Note: The complete documentation for this project can be found at https://thixotropist.github.io/ghidra_advisor/
What tool might help Ghidra users interpret confusing listing and decompiler views? Modern compilers can optimize simple C code into confusing instruction sequences. This is especially true when the compiler unrolls loops into vector or SIMD instructions.
This work-in-progress project sketches a Jupyter Lab notebook running next to Ghidra.
A Ghidra user can copy an assembly code fragment from the listing window to the clipboard, then run
the Jupyter notebook Advisor.ipynb
. The python code extracts features from that
fragment and renders a Jupyter notebook report. This report includes:
- Reference C source code that compiles to something with similar assembly language features. The reference C code comes from the GCC source test files plus the object dump disassembly listings after optimized compilation.

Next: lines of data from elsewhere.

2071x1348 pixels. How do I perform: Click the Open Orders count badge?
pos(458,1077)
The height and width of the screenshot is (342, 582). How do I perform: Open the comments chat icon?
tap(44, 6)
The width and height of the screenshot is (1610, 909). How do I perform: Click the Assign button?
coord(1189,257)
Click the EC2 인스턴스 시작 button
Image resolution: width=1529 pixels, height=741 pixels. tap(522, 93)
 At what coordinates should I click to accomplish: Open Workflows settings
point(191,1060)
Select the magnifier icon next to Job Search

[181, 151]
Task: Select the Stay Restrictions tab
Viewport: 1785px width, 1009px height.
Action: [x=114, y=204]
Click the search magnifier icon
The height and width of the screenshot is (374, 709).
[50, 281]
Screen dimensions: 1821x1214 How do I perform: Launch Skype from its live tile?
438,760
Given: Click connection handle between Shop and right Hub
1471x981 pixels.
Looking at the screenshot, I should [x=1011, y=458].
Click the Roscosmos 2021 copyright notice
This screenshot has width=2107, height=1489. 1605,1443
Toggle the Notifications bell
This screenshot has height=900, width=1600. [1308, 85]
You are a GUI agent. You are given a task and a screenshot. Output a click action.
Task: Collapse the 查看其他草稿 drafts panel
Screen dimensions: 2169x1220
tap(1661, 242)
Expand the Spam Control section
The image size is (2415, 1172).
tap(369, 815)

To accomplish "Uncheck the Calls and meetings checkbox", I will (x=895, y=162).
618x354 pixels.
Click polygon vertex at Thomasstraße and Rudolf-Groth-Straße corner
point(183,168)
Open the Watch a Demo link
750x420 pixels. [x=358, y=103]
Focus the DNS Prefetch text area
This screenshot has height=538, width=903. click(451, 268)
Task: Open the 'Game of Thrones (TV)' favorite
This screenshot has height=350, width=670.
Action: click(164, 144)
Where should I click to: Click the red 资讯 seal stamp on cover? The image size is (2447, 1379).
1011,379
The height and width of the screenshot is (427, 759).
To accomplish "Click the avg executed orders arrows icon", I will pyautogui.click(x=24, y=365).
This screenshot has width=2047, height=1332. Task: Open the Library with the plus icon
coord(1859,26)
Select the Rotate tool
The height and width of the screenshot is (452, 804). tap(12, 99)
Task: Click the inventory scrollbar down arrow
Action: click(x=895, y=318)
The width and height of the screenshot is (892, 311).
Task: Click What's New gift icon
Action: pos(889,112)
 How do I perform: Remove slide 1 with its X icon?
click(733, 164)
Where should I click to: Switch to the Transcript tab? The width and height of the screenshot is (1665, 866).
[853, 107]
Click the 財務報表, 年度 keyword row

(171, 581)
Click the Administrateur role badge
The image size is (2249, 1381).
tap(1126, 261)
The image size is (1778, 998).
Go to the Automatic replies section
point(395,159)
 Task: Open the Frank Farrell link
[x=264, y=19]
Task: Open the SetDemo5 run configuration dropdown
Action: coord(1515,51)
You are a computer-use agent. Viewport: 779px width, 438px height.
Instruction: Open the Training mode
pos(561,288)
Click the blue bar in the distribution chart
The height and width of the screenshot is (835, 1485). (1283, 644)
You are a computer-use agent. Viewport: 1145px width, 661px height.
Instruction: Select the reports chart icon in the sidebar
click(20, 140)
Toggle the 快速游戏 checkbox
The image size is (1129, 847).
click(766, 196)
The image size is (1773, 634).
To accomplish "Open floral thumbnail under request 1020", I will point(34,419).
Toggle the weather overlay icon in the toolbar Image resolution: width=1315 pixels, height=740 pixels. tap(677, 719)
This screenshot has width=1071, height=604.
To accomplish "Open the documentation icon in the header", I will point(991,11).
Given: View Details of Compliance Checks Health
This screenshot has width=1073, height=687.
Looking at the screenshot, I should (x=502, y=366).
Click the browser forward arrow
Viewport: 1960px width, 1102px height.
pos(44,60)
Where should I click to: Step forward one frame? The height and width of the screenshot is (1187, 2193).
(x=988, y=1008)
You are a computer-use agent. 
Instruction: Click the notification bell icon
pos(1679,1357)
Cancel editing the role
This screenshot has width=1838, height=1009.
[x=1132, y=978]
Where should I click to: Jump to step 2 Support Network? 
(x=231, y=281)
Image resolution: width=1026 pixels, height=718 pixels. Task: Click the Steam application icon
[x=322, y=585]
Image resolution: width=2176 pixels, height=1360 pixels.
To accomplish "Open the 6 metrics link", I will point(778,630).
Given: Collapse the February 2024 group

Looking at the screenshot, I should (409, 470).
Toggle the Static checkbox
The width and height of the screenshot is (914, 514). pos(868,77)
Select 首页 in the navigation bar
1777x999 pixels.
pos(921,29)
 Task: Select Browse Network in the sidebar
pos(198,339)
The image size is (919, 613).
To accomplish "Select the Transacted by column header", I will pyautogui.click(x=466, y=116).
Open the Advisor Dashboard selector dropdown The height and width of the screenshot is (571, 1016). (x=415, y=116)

- Annotation of selected instructions, especially vector extension instructions
- Basic type inferencing
We want to keep the initial scope manageable and usable sometime in 2026. We also want the Advisor to help with projects where Ghidra has the most current limitations - where any advice is going to be useful.
Our initial scope focuses on RISCV-64 processors supporting vector instructions. The binaries we will 'train' on include:
- Whisper.cpp - a voice to text inference engine expected to benefit from aggressive optimization.
- Data Plane Development Kit - a networking framework where aggressive optimization produces obscure and complex instruction sequences
- openssl - a network library expected to benefit greatly from optimization with vector crypto instructions.
- glibc - library functions like memcpy and strncpy can be rendered inline with optimized instruction sequences.
We will use a developmental snapshot of GCC-15 and binutils to get a peek at the newest optimizations. The build system will be bazel, as it has good support for crosscompilers and dependency handling.
A basic user will import a small database of (source,disassembly)
pairs along with this source
code, using their desktop clipboard to compare Ghidra disassembly listing stanzas with the database
pairs.
An advanced user will also import a customizable cross-compiler toolchain, adjusting the compiler
parameters to something close to what they think the binary-under-test might have been built with.
They will regenerate the (source,disassembly)
database with that customized compiler, hoping that it
improves the pattern matching.
The advanced user will also add custom patterns to the database, then iterate those custom patterns until the generated assembly language gets close to the patterns observed in Ghidra.